Consigne => D'après le texte de lecture, de quel document M. B... est-il dépourvu selon l'arrêté litigieux ?

Texte de lecture =>
::::

4. En deuxième lieu, l'arrêté litigieux vise le code de l'entrée et du séjour des étrangers et du droit d'asile, notamment le 1° du I de son article L. 511-1 dont il fait application. Il mentionne que M. B... est dépourvu de document transfrontière et qu'il ne peut justifier être entré sur le territoire français en possession des documents et visas requis pour une entrée régulière. Il précise que, compte tenu des circonstances propres au cas d'espèce, il n'est pas porté une atteinte disproportionnée au droit de l'intéressé au respect de sa vie privée et familiale. Ainsi, la décision faisant obligation à M. B... de quitter le territoire français, qui comporte l'énoncé des circonstances de droit et de fait sur lesquelles elle se fonde, satisfait l'exigence de motivation du I de l'article L. 511-1 du code de l'entrée et du séjour des étrangers et du droit d'asile. La circonstance que le préfet de police, qui n'était nullement tenu de faire état de tous les éléments concernant la situation personnelle de l'intéressé, n'ait pas fait mention des éléments relatifs à son intégration professionnelle et familiale, n'est pas de nature à affecter la régularité de cette motivation. Par suite, le moyen manque en fait et ne peut, dès lors, qu'être écarté. Pour les mêmes motifs, le moyen tiré de ce que le préfet de police n'aurait pas procédé à un examen particulier de la situation de M. B... doit être écarté.

5. En troisième lieu, aux termes de l'article 8 de la convention européenne de sauvegarde des droits de l'homme et des libertés fondamentales : " Toute personne a droit au respect de sa vie privée et familiale, de son domicile et de sa correspondance / (...) ".

::::

Matériel recueilli =>
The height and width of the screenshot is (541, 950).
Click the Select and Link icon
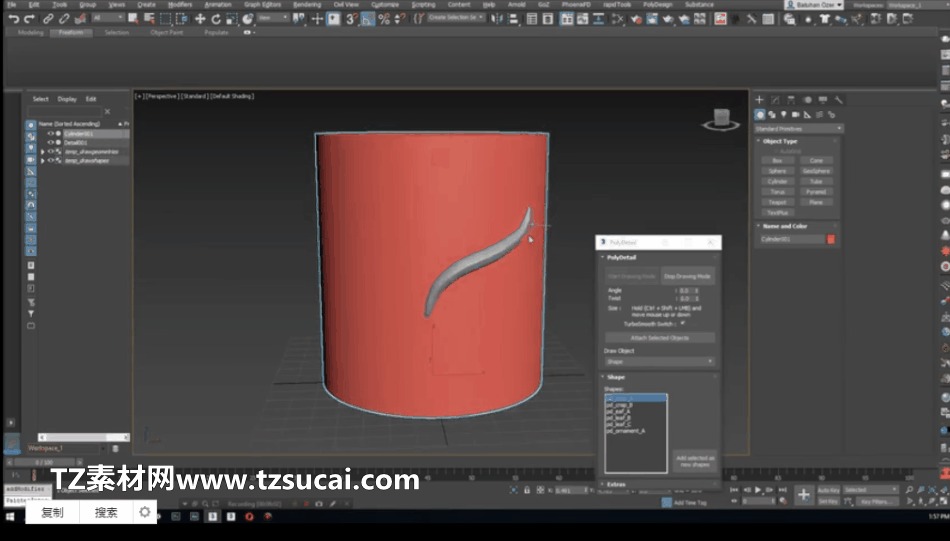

::::

Réponse complète => Il est dépourvu de document transfrontière.